***** Page excerpt *****

Delay defeats equity, Condoning the Delay of 1011 days by High Court unjustified; SC

 


Double Judge bench of the Supreme Court has held that, "The court cannot enquire into belated and stale claims on the ground of equity. Delay defeats equity.The Courts help those who are vigilant and “do not slumber over their rights.”

While hearing an Appeal preferred against the order of the High Court of Andhra Pradesh at Amaravati in I.A. No.1 of 2021 in Second Appeal No.331 of 2021 by which the High Court has condoned a huge delay of 1011 days in preferring the Second Appeal, the Bench comprising of JUATICE M. R. SHAH AND JUSTICE B. V. NAGARATHNA observed that, "as such no explanation much less a sufficient or a satisfactory explanation had been offered by respondent Nos.1 and 2 herein- appellants before the High Court for condonation of huge delay of 1011 days in preferring the Second Appeal. The High Court is not at all justified in exercising its discretion to condone such a huge delay. The High Court has not exercised the discretion judiciously. The reasoning given by the High Court while condoning huge delay of 1011 days is not germane. Therefore, the High Court has erred in condoning the huge delay of 1011 days in preferring the appeal by respondent Nos.1 and 2 herein – original defendants. Impugned order passed by the High Court is unsustainable both, on law as well as on facts."

***** Records provided *****

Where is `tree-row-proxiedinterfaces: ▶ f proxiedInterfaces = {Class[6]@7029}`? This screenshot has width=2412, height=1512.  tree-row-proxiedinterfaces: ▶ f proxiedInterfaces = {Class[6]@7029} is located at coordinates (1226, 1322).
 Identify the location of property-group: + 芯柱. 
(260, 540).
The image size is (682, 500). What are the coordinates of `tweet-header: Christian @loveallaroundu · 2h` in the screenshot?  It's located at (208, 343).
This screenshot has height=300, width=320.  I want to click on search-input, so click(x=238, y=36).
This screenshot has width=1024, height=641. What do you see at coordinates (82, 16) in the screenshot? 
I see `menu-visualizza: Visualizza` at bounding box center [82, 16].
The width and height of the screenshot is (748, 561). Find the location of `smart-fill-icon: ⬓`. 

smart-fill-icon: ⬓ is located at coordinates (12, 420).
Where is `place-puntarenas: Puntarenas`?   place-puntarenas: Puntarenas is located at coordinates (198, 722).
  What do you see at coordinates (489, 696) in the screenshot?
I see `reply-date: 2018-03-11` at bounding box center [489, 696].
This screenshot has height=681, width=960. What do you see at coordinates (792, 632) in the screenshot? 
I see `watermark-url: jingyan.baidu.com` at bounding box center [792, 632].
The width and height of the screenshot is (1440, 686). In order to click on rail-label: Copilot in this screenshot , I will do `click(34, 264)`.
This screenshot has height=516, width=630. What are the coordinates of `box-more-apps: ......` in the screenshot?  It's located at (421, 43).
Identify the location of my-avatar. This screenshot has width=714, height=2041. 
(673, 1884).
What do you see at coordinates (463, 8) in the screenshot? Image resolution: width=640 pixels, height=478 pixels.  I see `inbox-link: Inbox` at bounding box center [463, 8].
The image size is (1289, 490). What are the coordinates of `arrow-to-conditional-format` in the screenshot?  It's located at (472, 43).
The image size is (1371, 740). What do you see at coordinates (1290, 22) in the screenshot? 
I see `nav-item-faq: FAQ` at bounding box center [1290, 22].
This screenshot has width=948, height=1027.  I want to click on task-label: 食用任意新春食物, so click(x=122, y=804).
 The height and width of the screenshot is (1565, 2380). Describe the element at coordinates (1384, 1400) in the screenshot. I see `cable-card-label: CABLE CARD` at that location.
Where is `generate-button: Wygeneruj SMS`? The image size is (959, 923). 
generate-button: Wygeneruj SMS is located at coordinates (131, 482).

*****

**Questions on the material:**
#1 In the data records, copy out word for word the lines from the one containing "This screenshot has height=300, width=320." up to and including the one containing "coordinates (198, 722).".
#2 Write the next part of the article on the Supreme Court ruling about the 1011-day delay, starting right after its last sentence.

**Set of answers:**
#1
This screenshot has height=300, width=320.  I want to click on search-input, so click(x=238, y=36).
This screenshot has width=1024, height=641. What do you see at coordinates (82, 16) in the screenshot? 
I see `menu-visualizza: Visualizza` at bounding box center [82, 16].
The width and height of the screenshot is (748, 561). Find the location of `smart-fill-icon: ⬓`. 

smart-fill-icon: ⬓ is located at coordinates (12, 420).
Where is `place-puntarenas: Puntarenas`?   place-puntarenas: Puntarenas is located at coordinates (198, 722).

#2
FULL JUDGMENT


IN THE SUPREME COURT OF INDIA 
CIVIL APPELLATE JURISDICTION 
CIVIL APPEAL NO.7696 OF 2021 

Majji Sannemma @ Sanyasirao ..Appellant(S) 

            Versus 

Reddy Sridevi & Ors. ..Respondent(S) 

J U D G M E N T 

M. R. Shah, J. 
1. Feeling aggrieved and dissatisfied with the impugned order dated 16.09.2021 passed by the High Court of Andhra Pradesh at Amaravati in I.A. No.1 of 2021 in Second Appeal No.331 of 2021 by which the High Court has condoned a huge delay of 1011 days in preferring the Second Appeal, the appellant ­ original plaintiff – respondent before the High Court, has preferred the present appeal. 

2. That the appellant herein – original plaintiff filed a civil suit being O.S. No. 40 of 2013 for permanent injunction against the respondents herein – original defendants. That the Trial Court dismissed the said suit by judgment and decree dated 23.04.2016. That the First Appellate Court allowed the suit by quashing and setting aside the judgment and decree passed by the Trial Court, by judgment and decree dated 01.02.2017. That the original defendants – respondents herein applied for the certified copy of the judgment and order on 04.02.2017. The same was ready for delivery on 10.03.2017. That after a period of approximately 1011 days, the respondents herein – original defendants preferred the Second Appeal before the High Court. Application to condone the delay was also filed being I.A. No.1 of 2021. By the impugned order, the High Court has condoned the delay of 1011 days in preferring the Second Appeal, which is the subject matter of appeal before this Court.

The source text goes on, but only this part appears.